* [EXCERTO DO DOCUMENTO]:
J. Penha COUTINHO[2]

0.

Num texto publicado em 1870, no Jornal A República e intitulado “Liberdade de Cultos”[3], Oliveira Martins defende a ideia de que o Estado, sendo o órgão de Direito da Sociedade (sociedade que para ele seria um grande organismo, vivo e autónomo) deve ser indiferente à religião. Para ele, o crente não é o cidadão. O cidadão existe para o Mundo, para outros homens, enquanto o crente existe somente para Deus, o seu Deus. Mas Oliveira Martins não escreve este texto sob um ponto de vista crítico ou contrário à religião. Pelo contrário, assume-se como um “amigo” de uma religião “(…) por tantos lados simpática (…)”[4] (o cristianismo), propondo aos crentes evitar a morte dessa fé através de uma aliança com uma doutrina nova, a da Liberdade. Porém, o Historiador e futuro ministro afirma também que o progresso na Europa nos últimos quatro séculos se deve “(…) sobretudo à gradual secularização dos Estados, à irreligiosidade crescente das civilizações modernas, cada vez mais científicas e liberais, à derrota do velho espírito teológico, que uma concepção racional e toda humana e naturista do mundo vai por toda a parte substituindo[5]. Não será despropositado incluir Oliveira Martins dentro de um paradigma do universo intelectual do Portugal da transição de oitocentos para novecentos e da monarquia para a república. Socialista e republicano, ele irá ser ministro num governo monárquico, aliás situação bem integrada[6] na matriz deste tempo, a que em outro lugar chamei o tempo de Janus[7].

Este tempo português é eivado de um romantismo serôdio, ligado sobretudo a um historicismo que se queria regenerador da Pátria[8]. Apresentava-se como profundamente racionalista[9], assentando num cosmos em que a Natureza se afirma como naturante do ser, estruturalmente ontofânico, portanto. Mas, por outro lado, ele é marcado por um passado hierofânico, em que o ser se confundia com o sagrado. Este passado vai implicar um quase paradoxo, em que o homem racional continuará a ser um homem religioso, pois o homo profanus é descendente do homo religiosus, não conseguindo anular de uma forma total a sua própria história[10]. Ontologicamente, o homem deste tempo, o tempo de Janus, apresenta-se como a-religioso, numa estrutura religiosa de pensamento.

* [DADOS]:
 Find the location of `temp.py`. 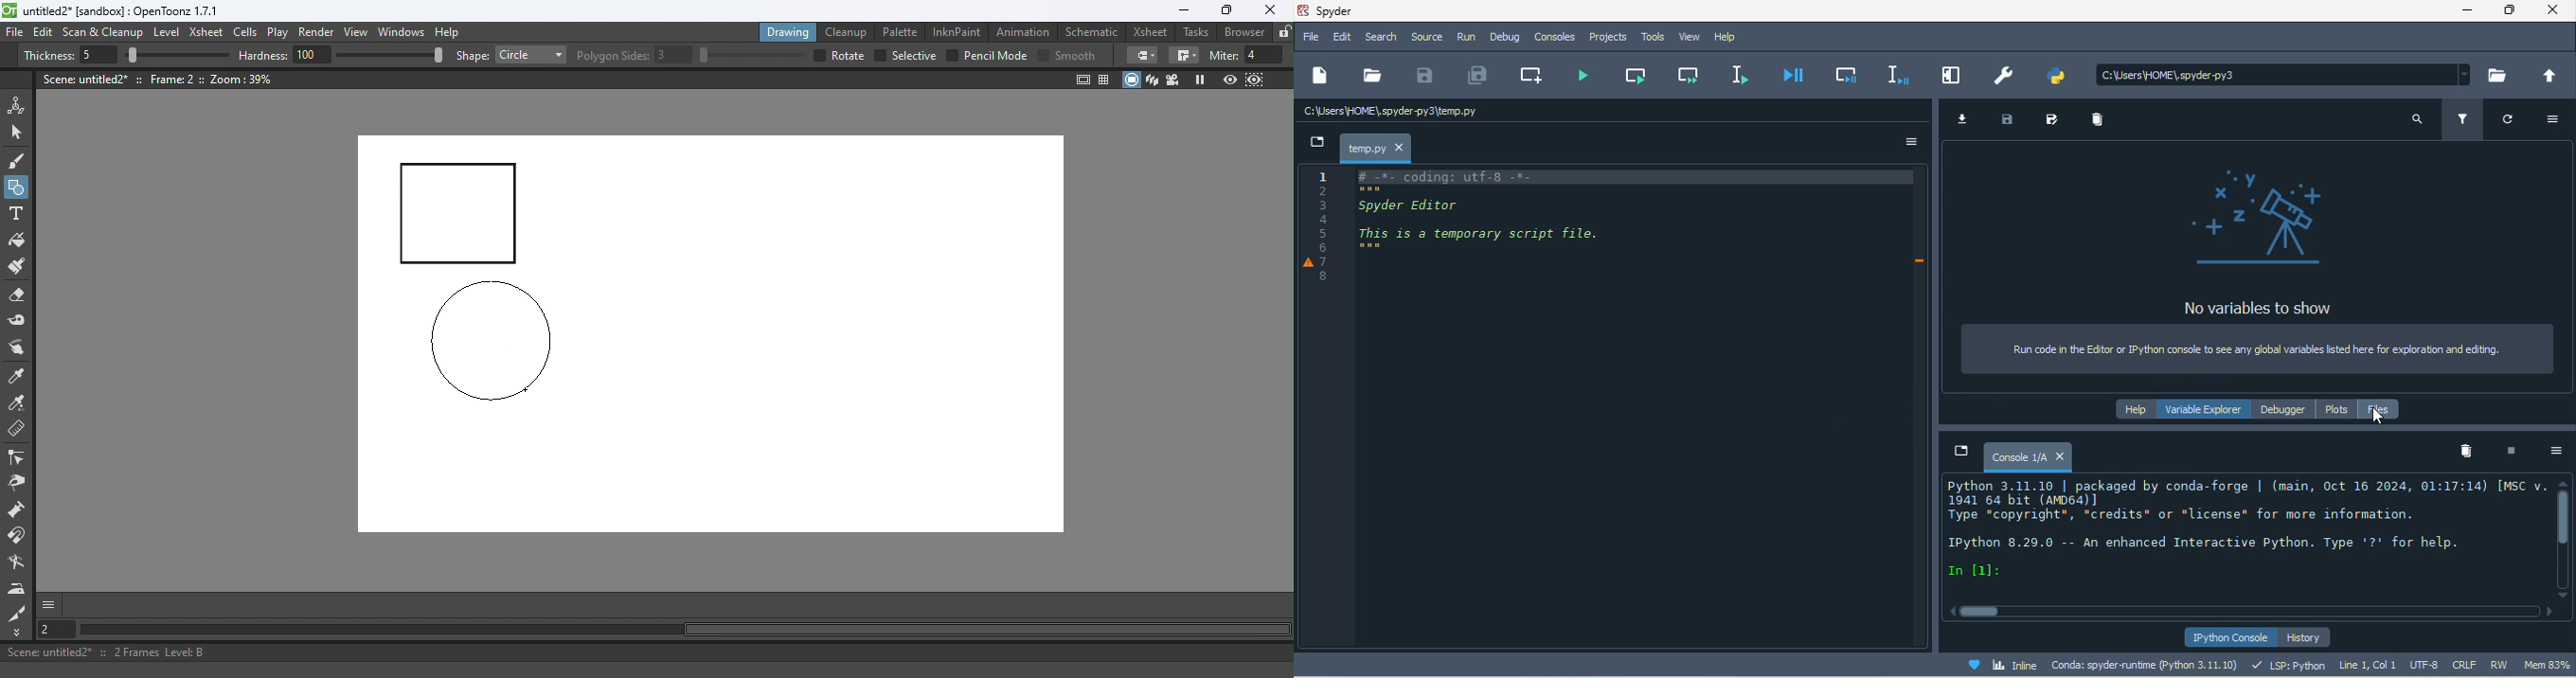

temp.py is located at coordinates (1377, 147).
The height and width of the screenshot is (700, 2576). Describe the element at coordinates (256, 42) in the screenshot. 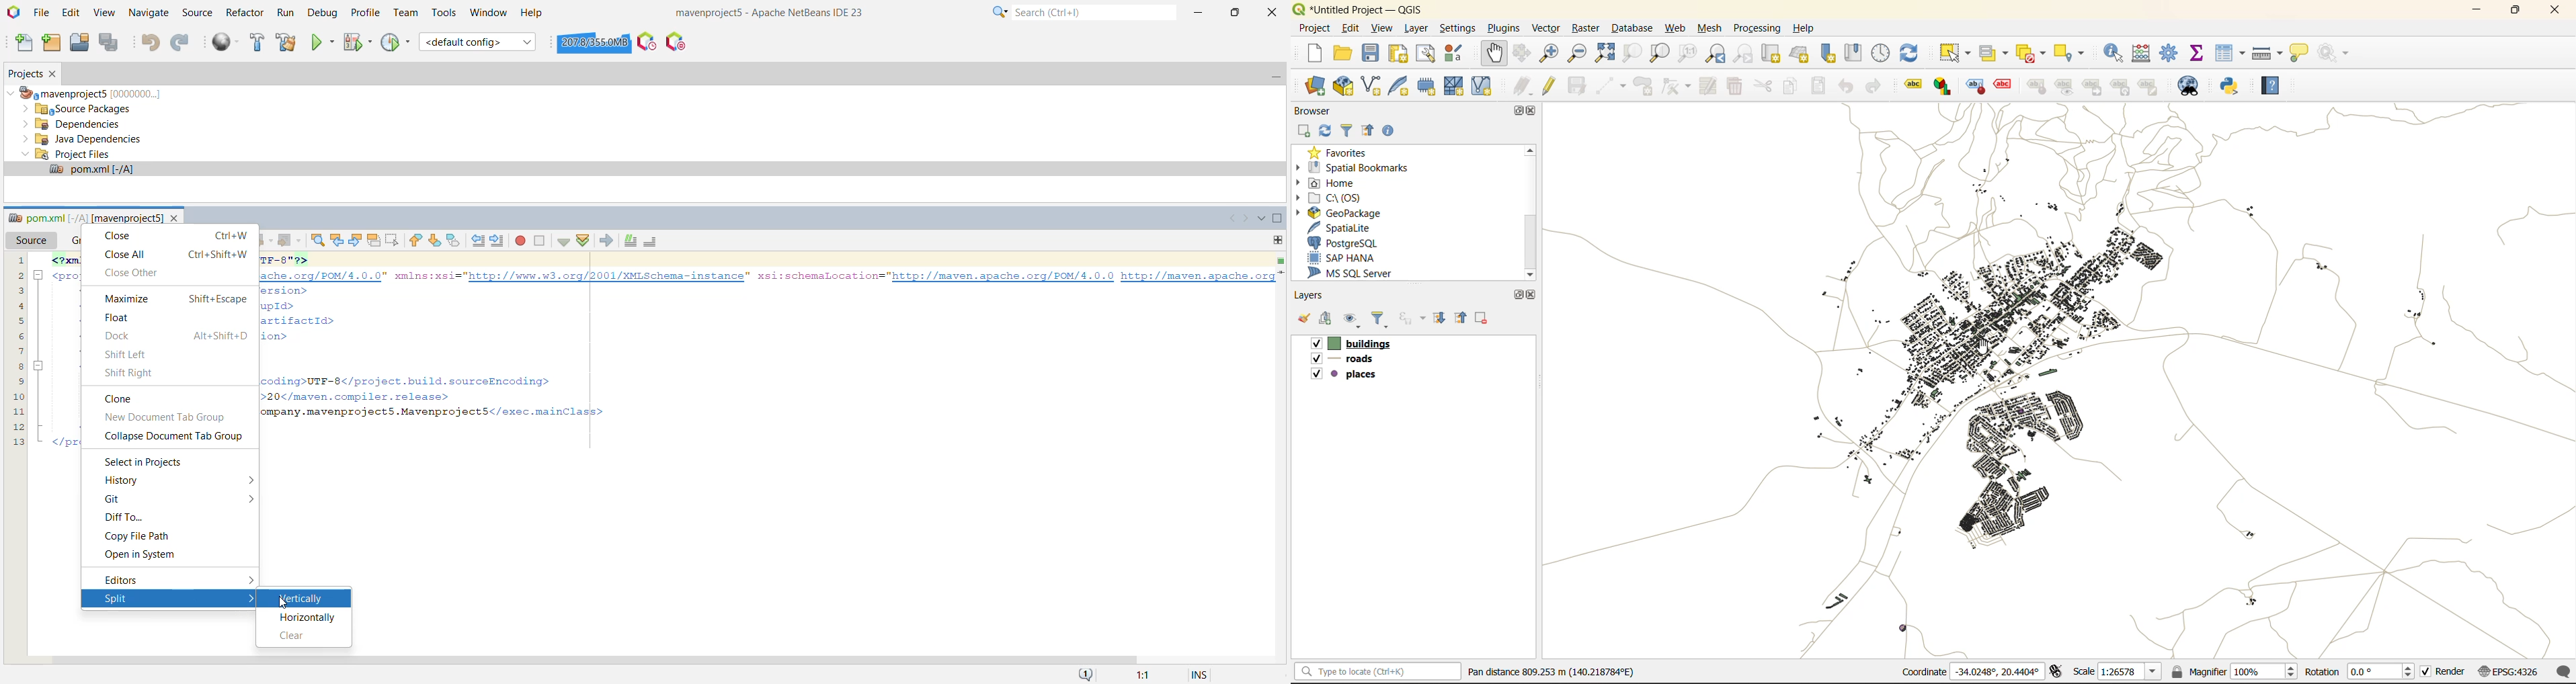

I see `Build Project` at that location.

* [TAREFAS E EXERCÍCIOS]:
**a)** Responda com base no excerto do documento sobre Oliveira Martins:
(i) Em que jornal saiu, em 1870, o texto "Liberdade de Cultos"?
(ii) Que cargo Oliveira Martins viria a ocupar num governo monárquico?
(iii) Segundo o excerto, de quem é descendente o homo profanus?
**b)** Prossiga o excerto do documento sobre Oliveira Martins e o tempo de Janus a partir da última frase.

* [RESPOSTAS DO EXERCÍCIO]:
**a)**
(i) No jornal A República.
(ii) O de ministro.
(iii) Do homo religiosus.

**b)**
1. Civilização e Regeneração – a Festa da Árvore como Ritual Integrador da Instrução Republicana

Já atrás marcámos o tempo de que estamos a falar. Repetimo-lo – este é o tempo de transição de oitocentos para novecentos e o da transição da Monarquia para a República. Neste tempo o conceito de civilização é fundamental para a racionalidade vigente. Partia-se de uma ideia de civilização que só agora chegava a um verdadeiro existir. Numa perspectiva de civilização, no sentido de acumular civilização, o culto de Deus seria substituído, precisamente, pelo culto às coisas civilizacionais. E se não às coisas, então às causas.

Ora, uma destas causas civilizacionais, em Portugal, vai ser a já referida regeneração da Pátria. A regeneração radica-se no Iluminismo, baseada na ideia rousseauniana do Homem Novo, e apresentava-se em dois patamares – a regeneração miraculosa e a regeneração laboriosa. Em Portugal, este conceito da regeneração laboriosa perpassa todo o século XIX, radicando-se logicamente e sobretudo na Regeneração de Saldanha de 1851. Assumia nesta hora o renascimento político e económico do país, um mudar de rumo comandado pela burguesia[11]. Ancorada no “fontismo”, esta regeneração prefigura, em especial, um progresso material do país, à “europeia”. Contudo, já nas últimas décadas de oitocentos, em especial a partir de 1870, o conceito de regeneração material é cada vez mais cruzado com o de regeneração moral. Com Saldanha a regeneração foi política, com Fontes Pereira de Melo ela teria sido sobretudo económica. Agora, os projectos republicanos (incluindo o socialista) vão pegar, em especial, numa regeneração civilizacional[12]. Numa nota marginal, podemos dizer que a Geração de 70, como forma de regeneração do pensamento português, assenta aqui como uma luva.

Se com facilidade o republicanismo apreende este conceito de regeneração, também com facilidade estabelece uma ligação entre esse conceito e a instrução. Já em 1912, José de Castro, o qual ainda tornaremos a referir, escreve: “A Regeneração do povo tem que ser material e moral: uma e outra realizam-se com a educação e a instrução, postas ao serviço dum elevado e nobre sentimento – a amor da Pátria (…)”[13].

Agora, para além desta ideia de Regeneração Civilizacional, obviamente marcante numa mentalidade afinal organicista e finalística, era necessária uma atitude programática acompanhada de ferramentas que lhe dessem corpo. Essa atitude foi a promoção da instrução e as ferramentas serão a Festa e a Árvore. A Festa como ritual integrador, bem à maneira da Maçonaria, sua proponente, bem como do republicanismo[14] e a Árvore, um símbolo ancestral, tão do agrado do naturalismo racionalista, quiçá descendente das ideias panteístas, por exemplo do Barão de Holbach[15], e muito bem aceite pelas componentes republicanas da maçonaria e da Carbonária que, após 1890 lideravam a luta contra a monarquia em Portugal.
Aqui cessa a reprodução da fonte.